● Directions
Each record must appear in your answer exactly as it does below.
Record extracts Block Start
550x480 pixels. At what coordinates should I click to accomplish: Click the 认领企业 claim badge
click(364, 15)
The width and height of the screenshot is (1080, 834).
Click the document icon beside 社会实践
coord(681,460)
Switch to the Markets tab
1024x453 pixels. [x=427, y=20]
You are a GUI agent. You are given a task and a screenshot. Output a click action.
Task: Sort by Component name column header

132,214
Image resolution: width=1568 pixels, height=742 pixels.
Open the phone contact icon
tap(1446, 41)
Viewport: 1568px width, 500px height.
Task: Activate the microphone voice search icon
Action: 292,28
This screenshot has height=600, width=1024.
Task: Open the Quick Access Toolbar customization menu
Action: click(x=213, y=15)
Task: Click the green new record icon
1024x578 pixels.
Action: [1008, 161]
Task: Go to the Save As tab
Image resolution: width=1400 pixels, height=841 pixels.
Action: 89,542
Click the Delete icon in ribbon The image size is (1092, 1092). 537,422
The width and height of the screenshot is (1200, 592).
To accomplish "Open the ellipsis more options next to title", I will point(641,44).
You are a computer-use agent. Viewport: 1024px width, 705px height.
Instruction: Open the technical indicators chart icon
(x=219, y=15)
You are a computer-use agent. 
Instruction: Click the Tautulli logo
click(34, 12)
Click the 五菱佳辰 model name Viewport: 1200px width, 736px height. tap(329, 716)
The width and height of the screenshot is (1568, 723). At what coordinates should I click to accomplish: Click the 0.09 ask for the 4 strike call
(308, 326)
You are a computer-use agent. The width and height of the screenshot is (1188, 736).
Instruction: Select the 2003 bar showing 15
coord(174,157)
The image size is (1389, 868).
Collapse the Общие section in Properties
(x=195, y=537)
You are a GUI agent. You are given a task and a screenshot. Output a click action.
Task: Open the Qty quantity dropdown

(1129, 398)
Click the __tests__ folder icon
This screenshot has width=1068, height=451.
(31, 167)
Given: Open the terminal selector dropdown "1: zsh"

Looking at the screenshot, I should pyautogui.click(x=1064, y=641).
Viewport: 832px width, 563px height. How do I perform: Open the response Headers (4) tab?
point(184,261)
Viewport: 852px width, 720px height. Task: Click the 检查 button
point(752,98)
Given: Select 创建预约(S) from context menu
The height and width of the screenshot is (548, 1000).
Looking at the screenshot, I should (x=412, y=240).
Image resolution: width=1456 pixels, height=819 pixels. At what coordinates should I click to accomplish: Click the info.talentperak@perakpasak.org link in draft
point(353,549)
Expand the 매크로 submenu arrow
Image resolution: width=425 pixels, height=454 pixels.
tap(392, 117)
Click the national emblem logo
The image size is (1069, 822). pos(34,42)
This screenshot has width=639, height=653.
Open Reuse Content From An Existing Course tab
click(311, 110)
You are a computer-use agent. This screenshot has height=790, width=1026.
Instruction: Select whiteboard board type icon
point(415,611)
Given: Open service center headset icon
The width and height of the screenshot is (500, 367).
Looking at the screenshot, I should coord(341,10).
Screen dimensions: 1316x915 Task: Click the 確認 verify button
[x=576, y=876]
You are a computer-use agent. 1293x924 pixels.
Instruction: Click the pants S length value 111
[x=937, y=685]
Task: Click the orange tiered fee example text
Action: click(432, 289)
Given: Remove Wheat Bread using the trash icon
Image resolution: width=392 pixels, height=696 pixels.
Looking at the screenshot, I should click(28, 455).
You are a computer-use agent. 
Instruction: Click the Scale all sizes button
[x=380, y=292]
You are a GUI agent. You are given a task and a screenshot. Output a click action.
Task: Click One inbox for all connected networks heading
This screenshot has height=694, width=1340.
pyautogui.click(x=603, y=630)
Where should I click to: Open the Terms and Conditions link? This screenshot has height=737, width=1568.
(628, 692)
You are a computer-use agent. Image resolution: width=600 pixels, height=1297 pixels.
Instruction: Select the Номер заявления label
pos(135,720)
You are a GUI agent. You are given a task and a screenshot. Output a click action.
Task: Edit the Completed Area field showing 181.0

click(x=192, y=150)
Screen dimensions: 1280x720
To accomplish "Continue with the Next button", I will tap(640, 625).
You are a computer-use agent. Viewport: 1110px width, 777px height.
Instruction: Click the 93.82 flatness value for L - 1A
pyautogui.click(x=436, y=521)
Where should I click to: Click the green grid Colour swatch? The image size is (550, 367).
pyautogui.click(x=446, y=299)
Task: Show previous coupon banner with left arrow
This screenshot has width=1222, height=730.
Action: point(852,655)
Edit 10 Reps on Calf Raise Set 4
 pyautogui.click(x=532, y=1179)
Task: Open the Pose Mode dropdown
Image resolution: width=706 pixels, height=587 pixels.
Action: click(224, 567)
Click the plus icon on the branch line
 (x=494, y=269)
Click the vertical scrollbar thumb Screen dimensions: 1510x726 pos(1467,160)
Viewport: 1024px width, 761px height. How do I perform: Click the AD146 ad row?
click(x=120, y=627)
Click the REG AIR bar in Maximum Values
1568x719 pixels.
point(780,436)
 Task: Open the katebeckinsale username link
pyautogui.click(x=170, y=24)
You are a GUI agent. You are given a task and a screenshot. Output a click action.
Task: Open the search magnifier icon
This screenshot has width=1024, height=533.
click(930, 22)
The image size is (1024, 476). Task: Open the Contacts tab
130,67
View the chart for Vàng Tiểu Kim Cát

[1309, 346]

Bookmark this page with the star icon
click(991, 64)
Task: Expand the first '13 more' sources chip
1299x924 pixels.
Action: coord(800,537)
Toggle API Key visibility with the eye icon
Record extracts Block End
● Final answer
550x480 pixels. At what coordinates should I click to accomplish: Click the 认领企业 claim badge
click(364, 15)
The width and height of the screenshot is (1080, 834).
Click the document icon beside 社会实践
coord(681,460)
Switch to the Markets tab
1024x453 pixels. [x=427, y=20]
You are a GUI agent. You are given a task and a screenshot. Output a click action.
Task: Sort by Component name column header

132,214
Image resolution: width=1568 pixels, height=742 pixels.
Open the phone contact icon
tap(1446, 41)
Viewport: 1568px width, 500px height.
Task: Activate the microphone voice search icon
Action: 292,28
This screenshot has height=600, width=1024.
Task: Open the Quick Access Toolbar customization menu
Action: click(x=213, y=15)
Task: Click the green new record icon
1024x578 pixels.
Action: [1008, 161]
Task: Go to the Save As tab
Image resolution: width=1400 pixels, height=841 pixels.
Action: 89,542
Click the Delete icon in ribbon The image size is (1092, 1092). 537,422
The width and height of the screenshot is (1200, 592).
To accomplish "Open the ellipsis more options next to title", I will point(641,44).
You are a computer-use agent. Viewport: 1024px width, 705px height.
Instruction: Open the technical indicators chart icon
(x=219, y=15)
You are a computer-use agent. 
Instruction: Click the Tautulli logo
click(34, 12)
Click the 五菱佳辰 model name Viewport: 1200px width, 736px height. tap(329, 716)
The width and height of the screenshot is (1568, 723). At what coordinates should I click to accomplish: Click the 0.09 ask for the 4 strike call
(308, 326)
You are a computer-use agent. The width and height of the screenshot is (1188, 736).
Instruction: Select the 2003 bar showing 15
coord(174,157)
The image size is (1389, 868).
Collapse the Общие section in Properties
(x=195, y=537)
You are a GUI agent. You are given a task and a screenshot. Output a click action.
Task: Open the Qty quantity dropdown

(1129, 398)
Click the __tests__ folder icon
This screenshot has width=1068, height=451.
(31, 167)
Given: Open the terminal selector dropdown "1: zsh"

Looking at the screenshot, I should pyautogui.click(x=1064, y=641).
Viewport: 832px width, 563px height. How do I perform: Open the response Headers (4) tab?
point(184,261)
Viewport: 852px width, 720px height. Task: Click the 检查 button
point(752,98)
Given: Select 创建预约(S) from context menu
The height and width of the screenshot is (548, 1000).
Looking at the screenshot, I should (x=412, y=240).
Image resolution: width=1456 pixels, height=819 pixels. At what coordinates should I click to accomplish: Click the info.talentperak@perakpasak.org link in draft
point(353,549)
Expand the 매크로 submenu arrow
Image resolution: width=425 pixels, height=454 pixels.
tap(392, 117)
Click the national emblem logo
The image size is (1069, 822). pos(34,42)
This screenshot has width=639, height=653.
Open Reuse Content From An Existing Course tab
click(311, 110)
You are a computer-use agent. This screenshot has height=790, width=1026.
Instruction: Select whiteboard board type icon
point(415,611)
Given: Open service center headset icon
The width and height of the screenshot is (500, 367).
Looking at the screenshot, I should coord(341,10).
Screen dimensions: 1316x915 Task: Click the 確認 verify button
[x=576, y=876]
You are a computer-use agent. 1293x924 pixels.
Instruction: Click the pants S length value 111
[x=937, y=685]
Task: Click the orange tiered fee example text
Action: click(432, 289)
Given: Remove Wheat Bread using the trash icon
Image resolution: width=392 pixels, height=696 pixels.
Looking at the screenshot, I should click(28, 455).
You are a computer-use agent. 
Instruction: Click the Scale all sizes button
[x=380, y=292]
You are a GUI agent. You are given a task and a screenshot. Output a click action.
Task: Click One inbox for all connected networks heading
This screenshot has height=694, width=1340.
pyautogui.click(x=603, y=630)
Where should I click to: Open the Terms and Conditions link? This screenshot has height=737, width=1568.
(628, 692)
You are a computer-use agent. Image resolution: width=600 pixels, height=1297 pixels.
Instruction: Select the Номер заявления label
pos(135,720)
You are a GUI agent. You are given a task and a screenshot. Output a click action.
Task: Edit the Completed Area field showing 181.0

click(x=192, y=150)
Screen dimensions: 1280x720
To accomplish "Continue with the Next button", I will tap(640, 625).
You are a computer-use agent. Viewport: 1110px width, 777px height.
Instruction: Click the 93.82 flatness value for L - 1A
pyautogui.click(x=436, y=521)
Where should I click to: Click the green grid Colour swatch? The image size is (550, 367).
pyautogui.click(x=446, y=299)
Task: Show previous coupon banner with left arrow
This screenshot has width=1222, height=730.
Action: point(852,655)
Edit 10 Reps on Calf Raise Set 4
 pyautogui.click(x=532, y=1179)
Task: Open the Pose Mode dropdown
Image resolution: width=706 pixels, height=587 pixels.
Action: click(224, 567)
Click the plus icon on the branch line
 (x=494, y=269)
Click the vertical scrollbar thumb Screen dimensions: 1510x726 pos(1467,160)
Viewport: 1024px width, 761px height. How do I perform: Click the AD146 ad row?
click(x=120, y=627)
Click the REG AIR bar in Maximum Values
1568x719 pixels.
point(780,436)
 Task: Open the katebeckinsale username link
pyautogui.click(x=170, y=24)
You are a GUI agent. You are given a task and a screenshot. Output a click action.
Task: Open the search magnifier icon
This screenshot has width=1024, height=533.
click(930, 22)
The image size is (1024, 476). Task: Open the Contacts tab
130,67
View the chart for Vàng Tiểu Kim Cát

[1309, 346]

Bookmark this page with the star icon
click(991, 64)
Task: Expand the first '13 more' sources chip
1299x924 pixels.
Action: coord(800,537)
Toggle API Key visibility with the eye icon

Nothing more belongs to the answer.